» What needs to be done: Copy the listing below in full, exactly as given.

» Task inputs:
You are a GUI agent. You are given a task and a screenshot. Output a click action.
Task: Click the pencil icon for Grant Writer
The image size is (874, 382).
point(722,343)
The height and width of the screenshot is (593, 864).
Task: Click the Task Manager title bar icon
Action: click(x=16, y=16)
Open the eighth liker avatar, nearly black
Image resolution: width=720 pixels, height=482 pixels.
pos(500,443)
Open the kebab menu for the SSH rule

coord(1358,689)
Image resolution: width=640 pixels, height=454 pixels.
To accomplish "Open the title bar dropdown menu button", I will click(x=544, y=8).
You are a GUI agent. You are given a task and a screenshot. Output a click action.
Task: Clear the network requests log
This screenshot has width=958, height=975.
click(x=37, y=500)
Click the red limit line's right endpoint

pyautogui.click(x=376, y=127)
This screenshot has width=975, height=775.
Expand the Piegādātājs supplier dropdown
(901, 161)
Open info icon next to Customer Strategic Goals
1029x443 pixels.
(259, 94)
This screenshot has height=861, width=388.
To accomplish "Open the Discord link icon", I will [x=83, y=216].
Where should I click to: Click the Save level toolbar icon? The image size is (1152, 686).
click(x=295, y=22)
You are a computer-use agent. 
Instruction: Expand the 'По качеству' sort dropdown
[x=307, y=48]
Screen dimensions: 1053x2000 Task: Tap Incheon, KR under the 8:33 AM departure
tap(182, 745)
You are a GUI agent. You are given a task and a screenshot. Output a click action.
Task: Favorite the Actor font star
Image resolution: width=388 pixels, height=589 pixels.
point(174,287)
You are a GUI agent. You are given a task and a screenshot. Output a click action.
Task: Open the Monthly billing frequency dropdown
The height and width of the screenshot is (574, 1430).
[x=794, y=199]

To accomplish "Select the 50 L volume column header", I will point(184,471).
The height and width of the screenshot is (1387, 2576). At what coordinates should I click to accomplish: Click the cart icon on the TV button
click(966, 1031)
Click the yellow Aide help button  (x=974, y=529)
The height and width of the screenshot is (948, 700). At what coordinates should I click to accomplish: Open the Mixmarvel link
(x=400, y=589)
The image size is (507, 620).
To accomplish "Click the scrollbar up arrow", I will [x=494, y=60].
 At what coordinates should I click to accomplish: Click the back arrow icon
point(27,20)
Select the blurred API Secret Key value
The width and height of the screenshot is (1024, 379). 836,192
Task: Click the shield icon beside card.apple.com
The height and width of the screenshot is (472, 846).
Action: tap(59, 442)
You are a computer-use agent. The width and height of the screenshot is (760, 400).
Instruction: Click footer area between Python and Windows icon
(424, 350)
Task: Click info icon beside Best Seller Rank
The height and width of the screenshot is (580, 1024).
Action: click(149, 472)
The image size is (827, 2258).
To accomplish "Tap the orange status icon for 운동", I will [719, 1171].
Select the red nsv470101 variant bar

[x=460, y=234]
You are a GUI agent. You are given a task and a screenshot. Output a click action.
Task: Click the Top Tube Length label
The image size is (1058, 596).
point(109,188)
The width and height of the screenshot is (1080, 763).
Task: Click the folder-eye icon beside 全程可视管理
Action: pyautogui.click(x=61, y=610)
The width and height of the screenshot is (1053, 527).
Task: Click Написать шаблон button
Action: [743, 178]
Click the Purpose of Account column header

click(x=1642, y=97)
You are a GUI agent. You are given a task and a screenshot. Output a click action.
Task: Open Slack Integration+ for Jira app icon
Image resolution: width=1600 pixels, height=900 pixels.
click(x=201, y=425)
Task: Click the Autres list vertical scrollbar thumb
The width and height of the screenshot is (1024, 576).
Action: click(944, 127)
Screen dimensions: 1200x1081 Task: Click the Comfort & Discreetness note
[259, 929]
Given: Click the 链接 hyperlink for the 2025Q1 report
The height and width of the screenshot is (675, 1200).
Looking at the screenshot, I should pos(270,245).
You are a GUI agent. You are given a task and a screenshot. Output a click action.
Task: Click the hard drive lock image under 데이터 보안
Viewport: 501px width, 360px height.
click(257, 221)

» Answer:
You are a GUI agent. You are given a task and a screenshot. Output a click action.
Task: Click the pencil icon for Grant Writer
The image size is (874, 382).
point(722,343)
The height and width of the screenshot is (593, 864).
Task: Click the Task Manager title bar icon
Action: click(x=16, y=16)
Open the eighth liker avatar, nearly black
Image resolution: width=720 pixels, height=482 pixels.
pos(500,443)
Open the kebab menu for the SSH rule

coord(1358,689)
Image resolution: width=640 pixels, height=454 pixels.
To accomplish "Open the title bar dropdown menu button", I will click(x=544, y=8).
You are a GUI agent. You are given a task and a screenshot. Output a click action.
Task: Clear the network requests log
This screenshot has width=958, height=975.
click(x=37, y=500)
Click the red limit line's right endpoint

pyautogui.click(x=376, y=127)
This screenshot has width=975, height=775.
Expand the Piegādātājs supplier dropdown
(901, 161)
Open info icon next to Customer Strategic Goals
1029x443 pixels.
(259, 94)
This screenshot has height=861, width=388.
To accomplish "Open the Discord link icon", I will [x=83, y=216].
Where should I click to: Click the Save level toolbar icon? The image size is (1152, 686).
click(x=295, y=22)
You are a computer-use agent. 
Instruction: Expand the 'По качеству' sort dropdown
[x=307, y=48]
Screen dimensions: 1053x2000 Task: Tap Incheon, KR under the 8:33 AM departure
tap(182, 745)
You are a GUI agent. You are given a task and a screenshot. Output a click action.
Task: Favorite the Actor font star
Image resolution: width=388 pixels, height=589 pixels.
point(174,287)
You are a GUI agent. You are given a task and a screenshot. Output a click action.
Task: Open the Monthly billing frequency dropdown
The height and width of the screenshot is (574, 1430).
[x=794, y=199]

To accomplish "Select the 50 L volume column header", I will point(184,471).
The height and width of the screenshot is (1387, 2576). At what coordinates should I click to accomplish: Click the cart icon on the TV button
click(966, 1031)
Click the yellow Aide help button  (x=974, y=529)
The height and width of the screenshot is (948, 700). At what coordinates should I click to accomplish: Open the Mixmarvel link
(x=400, y=589)
The image size is (507, 620).
To accomplish "Click the scrollbar up arrow", I will [x=494, y=60].
 At what coordinates should I click to accomplish: Click the back arrow icon
point(27,20)
Select the blurred API Secret Key value
The width and height of the screenshot is (1024, 379). 836,192
Task: Click the shield icon beside card.apple.com
The height and width of the screenshot is (472, 846).
Action: tap(59, 442)
You are a computer-use agent. The width and height of the screenshot is (760, 400).
Instruction: Click footer area between Python and Windows icon
(424, 350)
Task: Click info icon beside Best Seller Rank
The height and width of the screenshot is (580, 1024).
Action: click(149, 472)
The image size is (827, 2258).
To accomplish "Tap the orange status icon for 운동", I will [719, 1171].
Select the red nsv470101 variant bar

[x=460, y=234]
You are a GUI agent. You are given a task and a screenshot. Output a click action.
Task: Click the Top Tube Length label
The image size is (1058, 596).
point(109,188)
The width and height of the screenshot is (1080, 763).
Task: Click the folder-eye icon beside 全程可视管理
Action: pyautogui.click(x=61, y=610)
The width and height of the screenshot is (1053, 527).
Task: Click Написать шаблон button
Action: [743, 178]
Click the Purpose of Account column header

click(x=1642, y=97)
You are a GUI agent. You are given a task and a screenshot. Output a click action.
Task: Open Slack Integration+ for Jira app icon
Image resolution: width=1600 pixels, height=900 pixels.
click(x=201, y=425)
Task: Click the Autres list vertical scrollbar thumb
The width and height of the screenshot is (1024, 576).
Action: click(944, 127)
Screen dimensions: 1200x1081 Task: Click the Comfort & Discreetness note
[259, 929]
Given: Click the 链接 hyperlink for the 2025Q1 report
The height and width of the screenshot is (675, 1200).
Looking at the screenshot, I should pos(270,245).
You are a GUI agent. You are given a task and a screenshot. Output a click action.
Task: Click the hard drive lock image under 데이터 보안
Viewport: 501px width, 360px height.
click(257, 221)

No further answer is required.